• _MATERIAL FOR THIS TASK_:
#####
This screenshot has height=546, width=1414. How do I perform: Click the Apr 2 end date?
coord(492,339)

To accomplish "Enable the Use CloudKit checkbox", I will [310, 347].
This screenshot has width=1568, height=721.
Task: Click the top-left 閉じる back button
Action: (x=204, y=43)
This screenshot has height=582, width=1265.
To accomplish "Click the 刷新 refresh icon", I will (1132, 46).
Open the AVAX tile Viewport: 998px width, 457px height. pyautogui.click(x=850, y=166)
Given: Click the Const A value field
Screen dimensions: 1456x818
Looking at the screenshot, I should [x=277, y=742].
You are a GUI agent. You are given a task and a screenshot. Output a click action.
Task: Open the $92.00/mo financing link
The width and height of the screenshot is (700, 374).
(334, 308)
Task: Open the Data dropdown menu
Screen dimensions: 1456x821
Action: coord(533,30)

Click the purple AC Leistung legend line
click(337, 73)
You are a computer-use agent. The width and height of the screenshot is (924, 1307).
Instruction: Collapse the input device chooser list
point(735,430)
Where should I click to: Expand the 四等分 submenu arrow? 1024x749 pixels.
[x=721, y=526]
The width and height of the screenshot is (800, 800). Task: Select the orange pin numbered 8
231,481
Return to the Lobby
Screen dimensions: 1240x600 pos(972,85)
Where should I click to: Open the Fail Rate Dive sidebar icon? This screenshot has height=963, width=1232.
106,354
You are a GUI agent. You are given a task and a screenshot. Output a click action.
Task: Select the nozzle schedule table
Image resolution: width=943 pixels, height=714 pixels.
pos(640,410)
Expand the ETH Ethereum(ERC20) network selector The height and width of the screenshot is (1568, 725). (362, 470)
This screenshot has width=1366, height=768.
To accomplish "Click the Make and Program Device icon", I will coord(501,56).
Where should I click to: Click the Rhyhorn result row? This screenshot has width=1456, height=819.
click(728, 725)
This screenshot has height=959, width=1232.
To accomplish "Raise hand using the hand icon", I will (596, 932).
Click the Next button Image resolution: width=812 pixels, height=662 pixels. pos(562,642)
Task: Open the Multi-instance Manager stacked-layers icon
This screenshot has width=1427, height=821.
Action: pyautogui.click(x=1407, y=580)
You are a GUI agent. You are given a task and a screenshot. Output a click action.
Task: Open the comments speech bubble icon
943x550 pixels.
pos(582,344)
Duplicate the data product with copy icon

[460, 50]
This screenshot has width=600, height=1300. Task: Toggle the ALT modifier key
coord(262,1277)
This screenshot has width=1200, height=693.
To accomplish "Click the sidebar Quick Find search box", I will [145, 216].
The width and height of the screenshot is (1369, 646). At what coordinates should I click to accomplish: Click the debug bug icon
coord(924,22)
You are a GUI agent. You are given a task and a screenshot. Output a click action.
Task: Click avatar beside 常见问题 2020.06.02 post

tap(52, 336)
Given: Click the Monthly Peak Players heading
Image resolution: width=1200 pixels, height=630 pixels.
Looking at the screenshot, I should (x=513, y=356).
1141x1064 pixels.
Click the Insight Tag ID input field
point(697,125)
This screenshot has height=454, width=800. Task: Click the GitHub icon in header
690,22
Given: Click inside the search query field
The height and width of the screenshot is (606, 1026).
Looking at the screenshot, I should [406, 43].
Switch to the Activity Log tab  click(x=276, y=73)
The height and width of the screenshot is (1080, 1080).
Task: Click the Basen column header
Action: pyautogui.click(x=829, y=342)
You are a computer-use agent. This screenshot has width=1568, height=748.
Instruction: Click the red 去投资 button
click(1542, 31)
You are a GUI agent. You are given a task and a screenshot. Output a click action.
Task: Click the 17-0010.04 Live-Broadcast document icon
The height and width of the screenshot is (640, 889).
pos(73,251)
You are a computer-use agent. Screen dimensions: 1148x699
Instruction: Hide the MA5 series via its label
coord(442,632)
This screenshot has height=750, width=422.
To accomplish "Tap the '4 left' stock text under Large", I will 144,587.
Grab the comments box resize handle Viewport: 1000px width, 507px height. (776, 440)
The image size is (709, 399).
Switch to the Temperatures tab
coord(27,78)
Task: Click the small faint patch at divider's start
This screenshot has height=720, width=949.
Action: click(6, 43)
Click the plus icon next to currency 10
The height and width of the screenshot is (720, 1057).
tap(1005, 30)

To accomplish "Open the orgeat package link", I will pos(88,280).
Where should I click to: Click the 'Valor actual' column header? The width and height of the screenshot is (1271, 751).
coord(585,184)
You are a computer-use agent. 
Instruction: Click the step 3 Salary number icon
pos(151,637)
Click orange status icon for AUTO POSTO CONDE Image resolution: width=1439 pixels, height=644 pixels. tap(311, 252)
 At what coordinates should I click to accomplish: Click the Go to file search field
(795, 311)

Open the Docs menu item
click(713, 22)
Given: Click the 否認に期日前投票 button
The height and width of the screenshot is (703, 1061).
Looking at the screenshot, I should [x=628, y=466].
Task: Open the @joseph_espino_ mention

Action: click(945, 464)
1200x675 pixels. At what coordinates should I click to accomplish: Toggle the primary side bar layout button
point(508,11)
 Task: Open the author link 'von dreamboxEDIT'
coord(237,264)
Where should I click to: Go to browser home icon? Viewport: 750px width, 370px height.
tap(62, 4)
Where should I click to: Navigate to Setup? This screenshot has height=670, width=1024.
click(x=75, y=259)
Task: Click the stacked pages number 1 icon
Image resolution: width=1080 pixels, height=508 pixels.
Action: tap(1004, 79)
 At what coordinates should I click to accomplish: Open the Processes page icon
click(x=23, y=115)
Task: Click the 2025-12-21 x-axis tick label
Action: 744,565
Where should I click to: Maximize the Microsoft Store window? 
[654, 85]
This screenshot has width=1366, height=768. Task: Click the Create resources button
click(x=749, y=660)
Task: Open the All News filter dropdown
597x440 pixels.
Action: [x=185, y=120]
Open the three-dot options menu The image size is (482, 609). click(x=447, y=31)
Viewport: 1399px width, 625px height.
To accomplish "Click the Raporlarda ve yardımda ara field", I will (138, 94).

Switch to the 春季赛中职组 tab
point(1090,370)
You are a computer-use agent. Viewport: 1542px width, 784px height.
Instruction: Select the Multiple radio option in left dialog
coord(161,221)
#####
• _INSTRUCTIONS TO FOLLOW_:
Write out every entry again so that each line matches the original exactly.

• _TASK RESULT_:
This screenshot has height=546, width=1414. How do I perform: Click the Apr 2 end date?
coord(492,339)

To accomplish "Enable the Use CloudKit checkbox", I will [310, 347].
This screenshot has width=1568, height=721.
Task: Click the top-left 閉じる back button
Action: (x=204, y=43)
This screenshot has height=582, width=1265.
To accomplish "Click the 刷新 refresh icon", I will (1132, 46).
Open the AVAX tile Viewport: 998px width, 457px height. pyautogui.click(x=850, y=166)
Given: Click the Const A value field
Screen dimensions: 1456x818
Looking at the screenshot, I should [x=277, y=742].
You are a GUI agent. You are given a task and a screenshot. Output a click action.
Task: Open the $92.00/mo financing link
The width and height of the screenshot is (700, 374).
(334, 308)
Task: Open the Data dropdown menu
Screen dimensions: 1456x821
Action: coord(533,30)

Click the purple AC Leistung legend line
click(337, 73)
You are a computer-use agent. The width and height of the screenshot is (924, 1307).
Instruction: Collapse the input device chooser list
point(735,430)
Where should I click to: Expand the 四等分 submenu arrow? 1024x749 pixels.
[x=721, y=526]
The width and height of the screenshot is (800, 800). Task: Select the orange pin numbered 8
231,481
Return to the Lobby
Screen dimensions: 1240x600 pos(972,85)
Where should I click to: Open the Fail Rate Dive sidebar icon? This screenshot has height=963, width=1232.
106,354
You are a GUI agent. You are given a task and a screenshot. Output a click action.
Task: Select the nozzle schedule table
Image resolution: width=943 pixels, height=714 pixels.
pos(640,410)
Expand the ETH Ethereum(ERC20) network selector The height and width of the screenshot is (1568, 725). (362, 470)
This screenshot has width=1366, height=768.
To accomplish "Click the Make and Program Device icon", I will coord(501,56).
Where should I click to: Click the Rhyhorn result row? This screenshot has width=1456, height=819.
click(728, 725)
This screenshot has height=959, width=1232.
To accomplish "Raise hand using the hand icon", I will (596, 932).
Click the Next button Image resolution: width=812 pixels, height=662 pixels. pos(562,642)
Task: Open the Multi-instance Manager stacked-layers icon
This screenshot has width=1427, height=821.
Action: pyautogui.click(x=1407, y=580)
You are a GUI agent. You are given a task and a screenshot. Output a click action.
Task: Open the comments speech bubble icon
943x550 pixels.
pos(582,344)
Duplicate the data product with copy icon

[460, 50]
This screenshot has width=600, height=1300. Task: Toggle the ALT modifier key
coord(262,1277)
This screenshot has width=1200, height=693.
To accomplish "Click the sidebar Quick Find search box", I will [145, 216].
The width and height of the screenshot is (1369, 646). At what coordinates should I click to accomplish: Click the debug bug icon
coord(924,22)
You are a GUI agent. You are given a task and a screenshot. Output a click action.
Task: Click avatar beside 常见问题 2020.06.02 post

tap(52, 336)
Given: Click the Monthly Peak Players heading
Image resolution: width=1200 pixels, height=630 pixels.
Looking at the screenshot, I should (x=513, y=356).
1141x1064 pixels.
Click the Insight Tag ID input field
point(697,125)
This screenshot has height=454, width=800. Task: Click the GitHub icon in header
690,22
Given: Click inside the search query field
The height and width of the screenshot is (606, 1026).
Looking at the screenshot, I should [406, 43].
Switch to the Activity Log tab  click(x=276, y=73)
The height and width of the screenshot is (1080, 1080).
Task: Click the Basen column header
Action: pyautogui.click(x=829, y=342)
You are a computer-use agent. This screenshot has width=1568, height=748.
Instruction: Click the red 去投资 button
click(1542, 31)
You are a GUI agent. You are given a task and a screenshot. Output a click action.
Task: Click the 17-0010.04 Live-Broadcast document icon
The height and width of the screenshot is (640, 889).
pos(73,251)
You are a computer-use agent. Screen dimensions: 1148x699
Instruction: Hide the MA5 series via its label
coord(442,632)
This screenshot has height=750, width=422.
To accomplish "Tap the '4 left' stock text under Large", I will 144,587.
Grab the comments box resize handle Viewport: 1000px width, 507px height. (776, 440)
The image size is (709, 399).
Switch to the Temperatures tab
coord(27,78)
Task: Click the small faint patch at divider's start
This screenshot has height=720, width=949.
Action: click(6, 43)
Click the plus icon next to currency 10
The height and width of the screenshot is (720, 1057).
tap(1005, 30)

To accomplish "Open the orgeat package link", I will pos(88,280).
Where should I click to: Click the 'Valor actual' column header? The width and height of the screenshot is (1271, 751).
coord(585,184)
You are a computer-use agent. 
Instruction: Click the step 3 Salary number icon
pos(151,637)
Click orange status icon for AUTO POSTO CONDE Image resolution: width=1439 pixels, height=644 pixels. tap(311, 252)
 At what coordinates should I click to accomplish: Click the Go to file search field
(795, 311)

Open the Docs menu item
click(713, 22)
Given: Click the 否認に期日前投票 button
The height and width of the screenshot is (703, 1061).
Looking at the screenshot, I should [x=628, y=466].
Task: Open the @joseph_espino_ mention

Action: click(945, 464)
1200x675 pixels. At what coordinates should I click to accomplish: Toggle the primary side bar layout button
point(508,11)
 Task: Open the author link 'von dreamboxEDIT'
coord(237,264)
Where should I click to: Go to browser home icon? Viewport: 750px width, 370px height.
tap(62, 4)
Where should I click to: Navigate to Setup? This screenshot has height=670, width=1024.
click(x=75, y=259)
Task: Click the stacked pages number 1 icon
Image resolution: width=1080 pixels, height=508 pixels.
Action: tap(1004, 79)
 At what coordinates should I click to accomplish: Open the Processes page icon
click(x=23, y=115)
Task: Click the 2025-12-21 x-axis tick label
Action: 744,565
Where should I click to: Maximize the Microsoft Store window? 
[654, 85]
This screenshot has width=1366, height=768. Task: Click the Create resources button
click(x=749, y=660)
Task: Open the All News filter dropdown
597x440 pixels.
Action: [x=185, y=120]
Open the three-dot options menu The image size is (482, 609). click(x=447, y=31)
Viewport: 1399px width, 625px height.
To accomplish "Click the Raporlarda ve yardımda ara field", I will (138, 94).

Switch to the 春季赛中职组 tab
point(1090,370)
You are a computer-use agent. Viewport: 1542px width, 784px height.
Instruction: Select the Multiple radio option in left dialog
coord(161,221)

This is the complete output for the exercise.